Leandro Silva

Personal information
- Full name: Leandro da Silva
- Date of birth: 11 January 1989 (age 37)
- Place of birth: Rio Branco do Sul, Brazil
- Height: 1.84 m (6 ft 0 in)
- Position: Centre back

Youth career
- 2006–2008: Coritiba

Senior career*
- Years: Team / Apps / (Gls)
- 2008–2009: Coritiba / 0 / (0)
- 2009–2010: Benfica / 0 / (0)
- 2009–2010: → Vitória Guimarães (loan) / 5 / (0)
- 2011–2012: Paraná / 1 / (0)
- 2012–2013: Doxa / 24 / (1)
- 2014–2015: Nea Salamina / 20 / (0)
- 2015–2016: Doxa / 32 / (2)

International career
- 2008–2009: Brazil U20 / 1 / (0)

= Leandro da Silva (footballer, born 1989) =

Brazilian footballer

Leandro da Silva (born 11 January 1989) is a Brazilian professional footballer who plays as a central defender.

==Club career==
Born in Rio Branco do Sul, Paraná, Silva started his professional career with Coritiba. He appeared with the first team in the 2009 edition of the Brazilian Cup, against CSA and Ponte Preta.

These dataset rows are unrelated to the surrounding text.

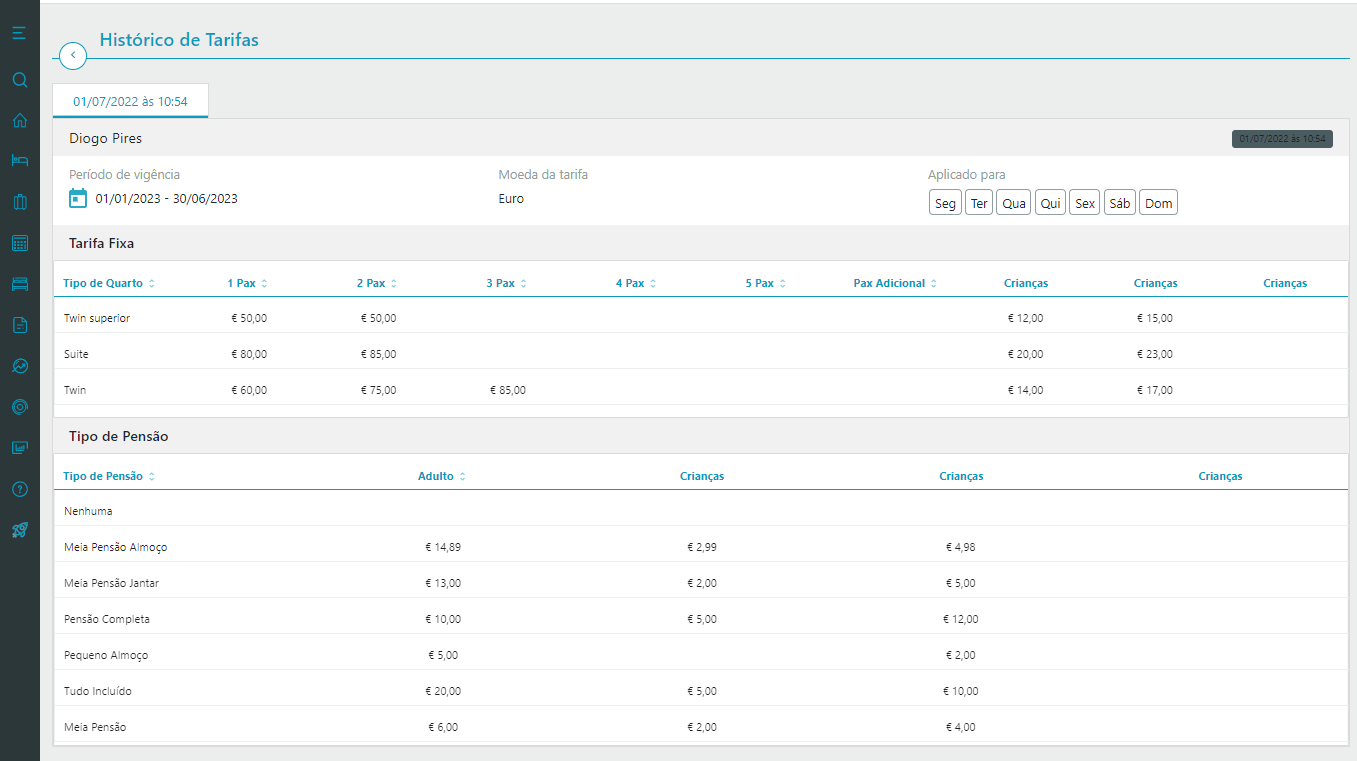The image size is (1357, 761).
Task: Click the rocket icon in sidebar
Action: (x=19, y=530)
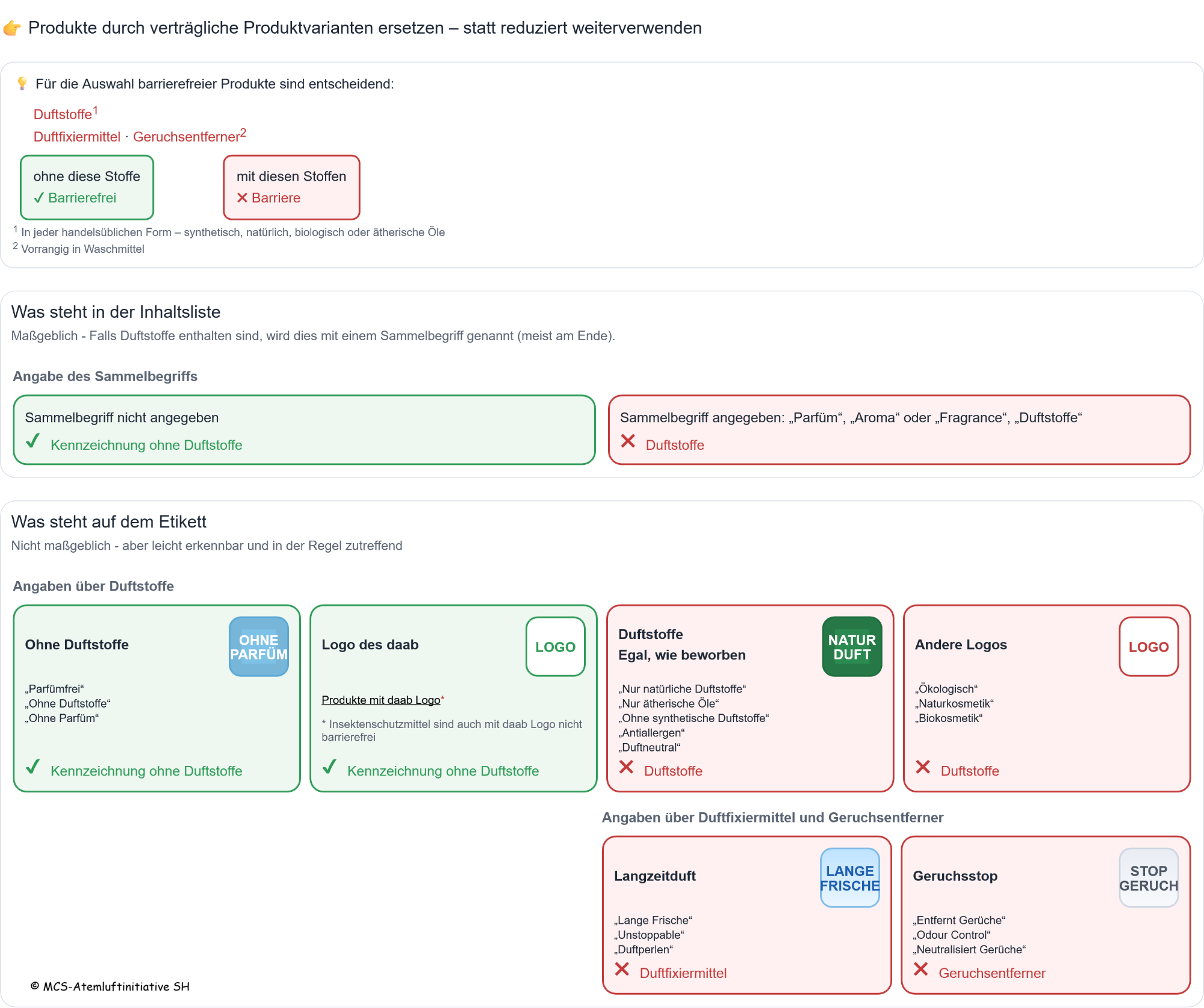Click the NATUR DUFT badge
1204x1008 pixels.
852,647

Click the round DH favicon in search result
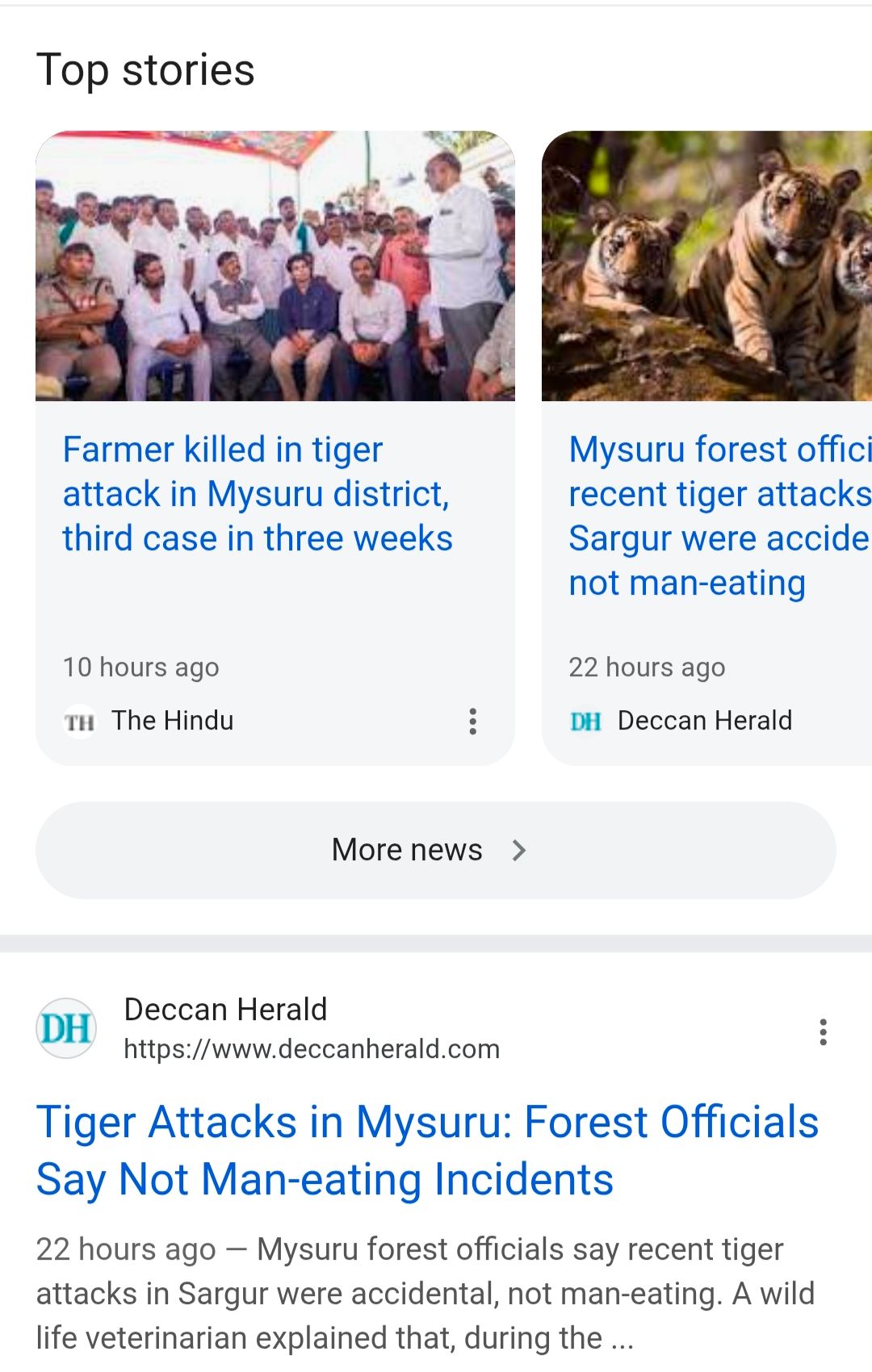coord(66,1029)
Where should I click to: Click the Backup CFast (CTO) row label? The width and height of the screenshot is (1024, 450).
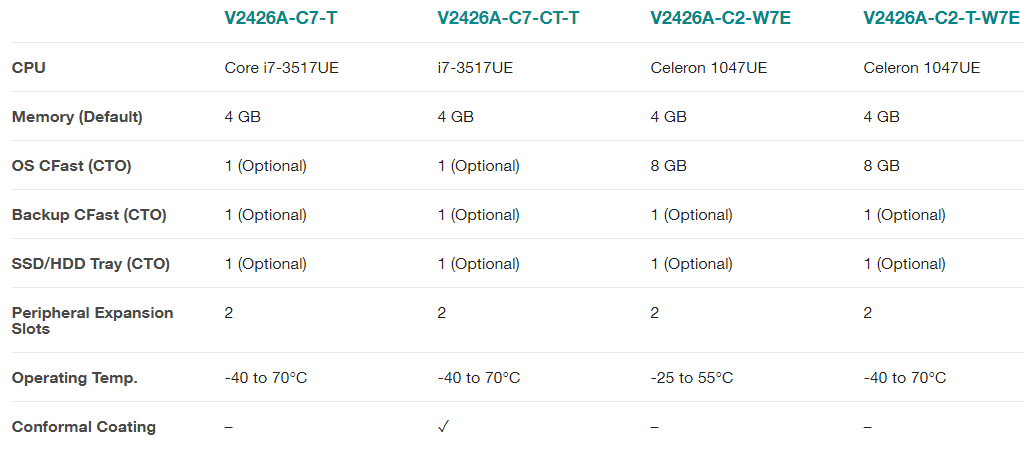(89, 215)
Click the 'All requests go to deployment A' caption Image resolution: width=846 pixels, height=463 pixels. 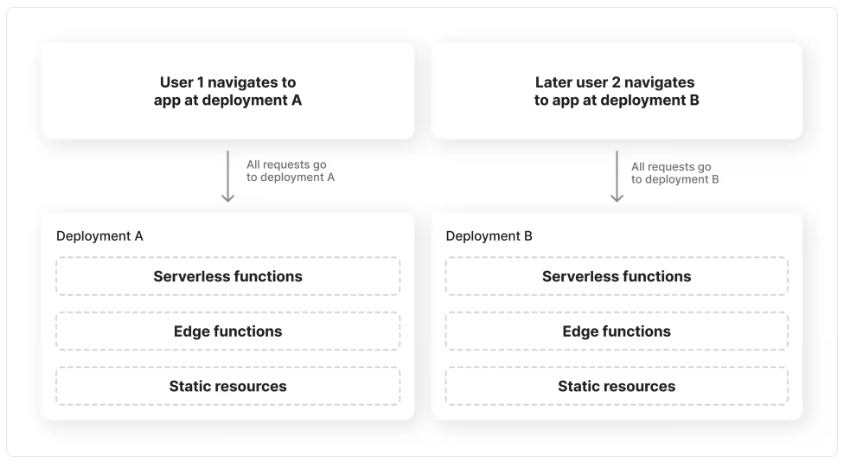(x=290, y=171)
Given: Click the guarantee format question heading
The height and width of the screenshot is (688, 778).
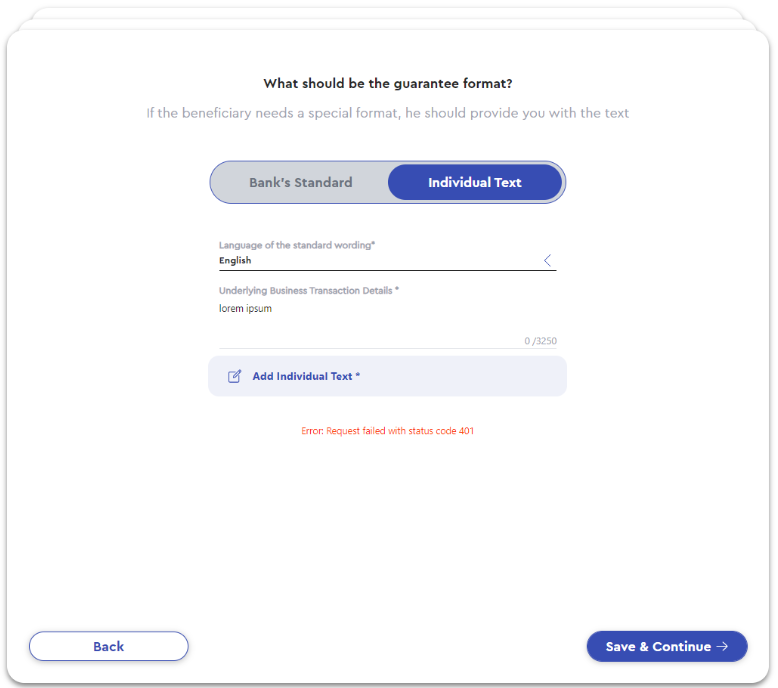Looking at the screenshot, I should point(388,83).
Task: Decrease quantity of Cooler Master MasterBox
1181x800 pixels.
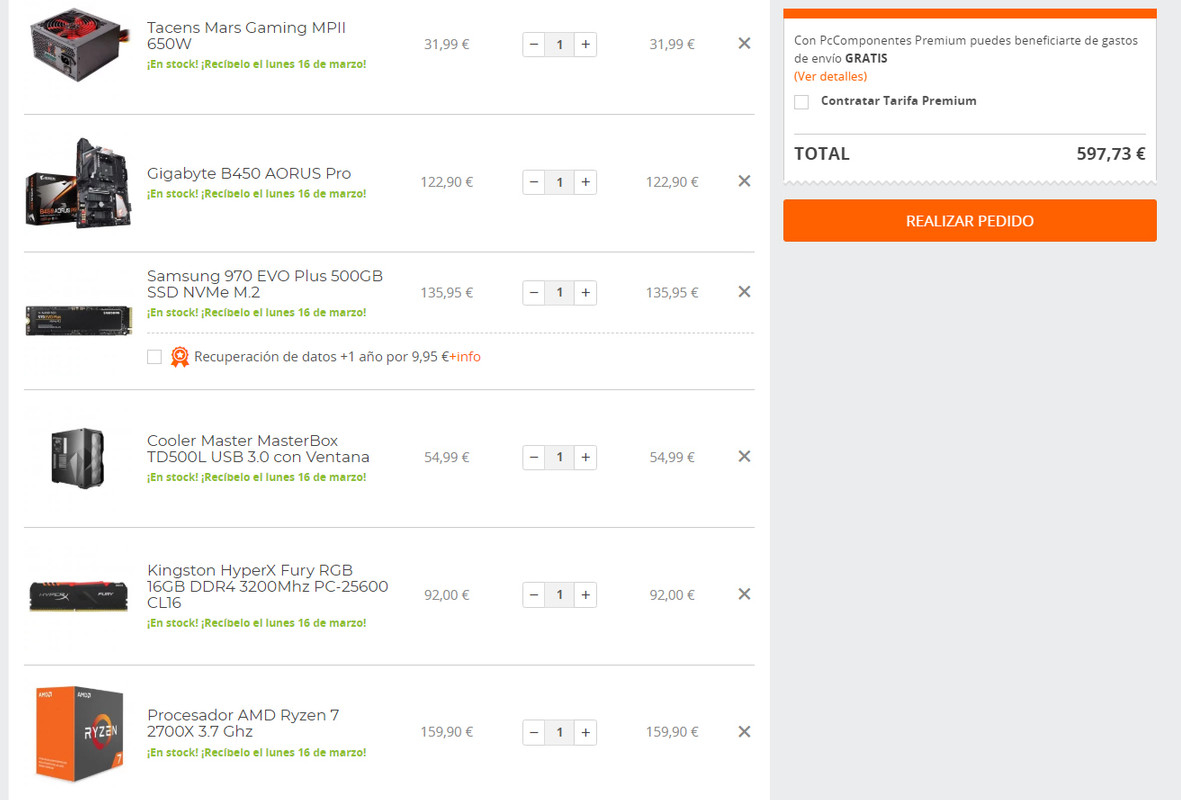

In that summer, Silva was bought by S.L. Benfica. He was immediately loaned to another side in the Portuguese Primeira Liga, Guimarães-based Vitória SC, being rarely used during the season.

On 25 March 2011, Silva returned to Brazil and signed a long-term contract with Paraná Clube. After failing to appear officially, however, he moved clubs and countries again, joining Doxa Katokopias F.C. from the Cypriot First Division.

==International career==
Silva was part of the Brazil under-20 squad at the 2009 South American Youth Championship, as the nation emerged victorious.